> [Task instructions]: Exactly reproduce the data from its first line through the line with "Screen dimensions: 1920x886", leaving out every line after it.

> [Exercise inputs]:
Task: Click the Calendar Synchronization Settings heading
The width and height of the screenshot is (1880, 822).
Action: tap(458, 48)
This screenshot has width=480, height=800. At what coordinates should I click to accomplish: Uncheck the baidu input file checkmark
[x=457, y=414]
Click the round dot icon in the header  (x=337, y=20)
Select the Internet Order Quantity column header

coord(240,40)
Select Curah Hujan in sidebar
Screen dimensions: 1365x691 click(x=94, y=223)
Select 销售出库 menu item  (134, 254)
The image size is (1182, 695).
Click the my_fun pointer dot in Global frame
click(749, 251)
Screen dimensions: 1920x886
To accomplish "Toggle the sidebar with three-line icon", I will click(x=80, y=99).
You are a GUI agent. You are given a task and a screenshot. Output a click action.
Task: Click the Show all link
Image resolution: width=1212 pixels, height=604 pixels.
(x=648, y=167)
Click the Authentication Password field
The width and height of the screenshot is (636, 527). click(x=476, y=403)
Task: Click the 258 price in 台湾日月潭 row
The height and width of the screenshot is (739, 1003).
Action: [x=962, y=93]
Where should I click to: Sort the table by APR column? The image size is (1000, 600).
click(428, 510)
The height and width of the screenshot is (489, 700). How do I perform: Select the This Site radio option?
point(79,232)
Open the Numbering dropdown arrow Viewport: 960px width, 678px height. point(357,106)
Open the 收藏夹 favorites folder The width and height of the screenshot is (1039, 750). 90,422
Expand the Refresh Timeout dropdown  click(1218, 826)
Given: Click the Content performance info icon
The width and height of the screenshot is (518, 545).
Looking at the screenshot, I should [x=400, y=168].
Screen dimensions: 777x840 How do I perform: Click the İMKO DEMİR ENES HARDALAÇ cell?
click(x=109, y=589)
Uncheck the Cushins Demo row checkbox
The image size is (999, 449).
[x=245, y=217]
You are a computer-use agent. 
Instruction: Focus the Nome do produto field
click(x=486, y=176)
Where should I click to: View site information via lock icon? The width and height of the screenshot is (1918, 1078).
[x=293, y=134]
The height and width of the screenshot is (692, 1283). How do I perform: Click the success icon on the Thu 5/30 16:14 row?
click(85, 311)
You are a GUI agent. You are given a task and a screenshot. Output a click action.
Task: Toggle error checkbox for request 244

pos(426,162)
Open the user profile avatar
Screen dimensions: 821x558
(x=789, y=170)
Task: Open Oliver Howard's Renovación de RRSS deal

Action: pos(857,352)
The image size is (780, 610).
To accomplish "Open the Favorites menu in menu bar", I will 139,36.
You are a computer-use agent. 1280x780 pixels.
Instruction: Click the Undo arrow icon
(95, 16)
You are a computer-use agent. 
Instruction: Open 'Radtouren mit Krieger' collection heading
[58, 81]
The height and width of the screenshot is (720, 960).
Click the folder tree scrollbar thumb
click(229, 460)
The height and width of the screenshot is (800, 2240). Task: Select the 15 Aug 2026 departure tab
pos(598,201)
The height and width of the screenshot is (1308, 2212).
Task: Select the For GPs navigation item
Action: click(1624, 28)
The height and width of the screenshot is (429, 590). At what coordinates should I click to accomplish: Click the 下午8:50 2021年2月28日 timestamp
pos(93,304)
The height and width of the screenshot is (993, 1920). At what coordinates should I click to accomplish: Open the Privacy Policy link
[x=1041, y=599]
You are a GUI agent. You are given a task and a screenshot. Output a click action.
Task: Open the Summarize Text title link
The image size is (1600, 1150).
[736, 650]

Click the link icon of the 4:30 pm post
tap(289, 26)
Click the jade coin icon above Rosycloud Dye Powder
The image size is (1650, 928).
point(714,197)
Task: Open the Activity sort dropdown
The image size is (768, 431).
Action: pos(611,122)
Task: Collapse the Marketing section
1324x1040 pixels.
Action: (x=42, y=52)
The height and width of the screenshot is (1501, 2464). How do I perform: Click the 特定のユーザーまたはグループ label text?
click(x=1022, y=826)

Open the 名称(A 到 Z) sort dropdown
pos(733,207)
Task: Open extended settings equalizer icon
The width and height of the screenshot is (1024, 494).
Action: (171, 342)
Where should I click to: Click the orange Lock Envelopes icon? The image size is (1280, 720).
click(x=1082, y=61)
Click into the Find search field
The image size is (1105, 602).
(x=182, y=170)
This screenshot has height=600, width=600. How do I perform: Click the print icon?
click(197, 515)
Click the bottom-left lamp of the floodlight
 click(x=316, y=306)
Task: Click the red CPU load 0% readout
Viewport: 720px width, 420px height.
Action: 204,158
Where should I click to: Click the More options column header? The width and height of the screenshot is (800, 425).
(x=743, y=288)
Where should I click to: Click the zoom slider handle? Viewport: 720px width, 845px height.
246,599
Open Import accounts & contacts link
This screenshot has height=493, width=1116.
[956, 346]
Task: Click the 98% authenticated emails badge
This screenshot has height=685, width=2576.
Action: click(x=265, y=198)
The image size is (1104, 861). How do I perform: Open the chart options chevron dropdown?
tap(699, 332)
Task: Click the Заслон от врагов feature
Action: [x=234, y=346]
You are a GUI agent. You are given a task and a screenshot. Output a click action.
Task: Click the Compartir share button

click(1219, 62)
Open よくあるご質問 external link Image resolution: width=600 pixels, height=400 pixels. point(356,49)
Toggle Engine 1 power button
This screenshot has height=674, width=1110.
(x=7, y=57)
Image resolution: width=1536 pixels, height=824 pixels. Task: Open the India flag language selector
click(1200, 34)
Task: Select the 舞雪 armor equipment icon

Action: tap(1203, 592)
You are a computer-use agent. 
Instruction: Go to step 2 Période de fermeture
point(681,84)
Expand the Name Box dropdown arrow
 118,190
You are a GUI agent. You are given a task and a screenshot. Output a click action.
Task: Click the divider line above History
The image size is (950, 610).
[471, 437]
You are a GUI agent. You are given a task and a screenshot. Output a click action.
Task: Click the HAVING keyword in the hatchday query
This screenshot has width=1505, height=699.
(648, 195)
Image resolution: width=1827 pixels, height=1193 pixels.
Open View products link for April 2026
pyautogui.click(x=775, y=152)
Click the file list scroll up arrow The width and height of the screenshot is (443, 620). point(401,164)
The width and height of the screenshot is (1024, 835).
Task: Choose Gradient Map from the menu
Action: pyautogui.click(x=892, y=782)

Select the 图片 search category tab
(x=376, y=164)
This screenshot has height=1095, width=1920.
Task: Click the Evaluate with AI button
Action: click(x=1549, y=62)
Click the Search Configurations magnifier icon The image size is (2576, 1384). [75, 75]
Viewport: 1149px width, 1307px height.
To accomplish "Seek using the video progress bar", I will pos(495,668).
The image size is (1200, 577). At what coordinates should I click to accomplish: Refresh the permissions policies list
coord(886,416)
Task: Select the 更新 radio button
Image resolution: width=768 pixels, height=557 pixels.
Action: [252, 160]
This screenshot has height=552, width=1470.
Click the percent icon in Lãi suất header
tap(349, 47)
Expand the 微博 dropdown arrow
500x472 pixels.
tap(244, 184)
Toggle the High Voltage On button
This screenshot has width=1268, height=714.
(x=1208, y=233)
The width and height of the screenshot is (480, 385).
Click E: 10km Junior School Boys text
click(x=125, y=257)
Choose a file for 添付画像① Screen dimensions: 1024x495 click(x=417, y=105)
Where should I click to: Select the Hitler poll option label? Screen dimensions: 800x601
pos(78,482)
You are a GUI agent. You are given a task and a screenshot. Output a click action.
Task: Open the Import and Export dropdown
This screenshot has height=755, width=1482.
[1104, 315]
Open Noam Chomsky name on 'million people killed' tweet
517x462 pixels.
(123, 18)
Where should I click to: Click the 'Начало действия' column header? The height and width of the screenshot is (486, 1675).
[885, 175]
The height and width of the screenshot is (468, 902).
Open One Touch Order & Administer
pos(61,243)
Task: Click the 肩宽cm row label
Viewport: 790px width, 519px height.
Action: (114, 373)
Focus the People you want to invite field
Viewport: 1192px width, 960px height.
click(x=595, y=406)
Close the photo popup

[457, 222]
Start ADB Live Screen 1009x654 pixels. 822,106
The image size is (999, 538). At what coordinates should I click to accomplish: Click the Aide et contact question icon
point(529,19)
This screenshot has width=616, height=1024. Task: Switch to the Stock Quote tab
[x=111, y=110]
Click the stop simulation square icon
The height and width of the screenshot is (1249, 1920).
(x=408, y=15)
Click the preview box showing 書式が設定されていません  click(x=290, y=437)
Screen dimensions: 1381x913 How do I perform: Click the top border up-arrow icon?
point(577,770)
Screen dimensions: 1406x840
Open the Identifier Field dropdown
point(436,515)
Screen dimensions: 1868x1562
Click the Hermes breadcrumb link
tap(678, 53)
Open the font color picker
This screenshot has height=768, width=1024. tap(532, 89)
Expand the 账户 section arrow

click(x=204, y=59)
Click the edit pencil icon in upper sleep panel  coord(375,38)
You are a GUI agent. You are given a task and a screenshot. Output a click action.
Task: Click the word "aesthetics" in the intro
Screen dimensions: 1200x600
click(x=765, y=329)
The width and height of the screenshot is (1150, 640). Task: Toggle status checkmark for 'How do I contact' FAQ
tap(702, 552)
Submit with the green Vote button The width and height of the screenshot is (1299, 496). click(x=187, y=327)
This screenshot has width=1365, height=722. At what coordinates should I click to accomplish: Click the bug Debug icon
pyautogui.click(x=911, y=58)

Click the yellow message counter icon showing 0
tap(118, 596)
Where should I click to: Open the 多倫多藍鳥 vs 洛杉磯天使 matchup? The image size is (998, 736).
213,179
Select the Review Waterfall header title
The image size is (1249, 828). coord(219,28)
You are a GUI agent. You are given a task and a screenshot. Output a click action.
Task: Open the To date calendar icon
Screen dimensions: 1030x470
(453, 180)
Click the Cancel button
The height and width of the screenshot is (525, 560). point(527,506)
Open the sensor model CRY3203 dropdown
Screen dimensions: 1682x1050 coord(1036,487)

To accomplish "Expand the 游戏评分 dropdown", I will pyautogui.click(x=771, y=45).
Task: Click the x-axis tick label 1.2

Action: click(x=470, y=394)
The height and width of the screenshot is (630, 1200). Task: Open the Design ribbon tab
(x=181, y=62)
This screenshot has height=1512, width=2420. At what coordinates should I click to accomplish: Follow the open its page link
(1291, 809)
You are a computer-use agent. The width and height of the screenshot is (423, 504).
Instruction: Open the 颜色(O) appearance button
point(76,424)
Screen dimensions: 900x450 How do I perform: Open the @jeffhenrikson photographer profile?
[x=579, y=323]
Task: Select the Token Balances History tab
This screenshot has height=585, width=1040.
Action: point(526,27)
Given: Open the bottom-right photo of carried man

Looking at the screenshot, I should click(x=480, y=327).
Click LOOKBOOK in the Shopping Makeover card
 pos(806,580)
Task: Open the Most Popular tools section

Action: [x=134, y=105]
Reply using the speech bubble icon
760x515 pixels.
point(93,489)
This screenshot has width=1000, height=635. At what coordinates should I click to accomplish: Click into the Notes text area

> [Solution for this exercise]:
Task: Click the Calendar Synchronization Settings heading
The width and height of the screenshot is (1880, 822).
Action: tap(458, 48)
This screenshot has width=480, height=800. At what coordinates should I click to accomplish: Uncheck the baidu input file checkmark
[x=457, y=414]
Click the round dot icon in the header  (x=337, y=20)
Select the Internet Order Quantity column header

coord(240,40)
Select Curah Hujan in sidebar
Screen dimensions: 1365x691 click(x=94, y=223)
Select 销售出库 menu item  (134, 254)
The image size is (1182, 695).
Click the my_fun pointer dot in Global frame
click(749, 251)
Screen dimensions: 1920x886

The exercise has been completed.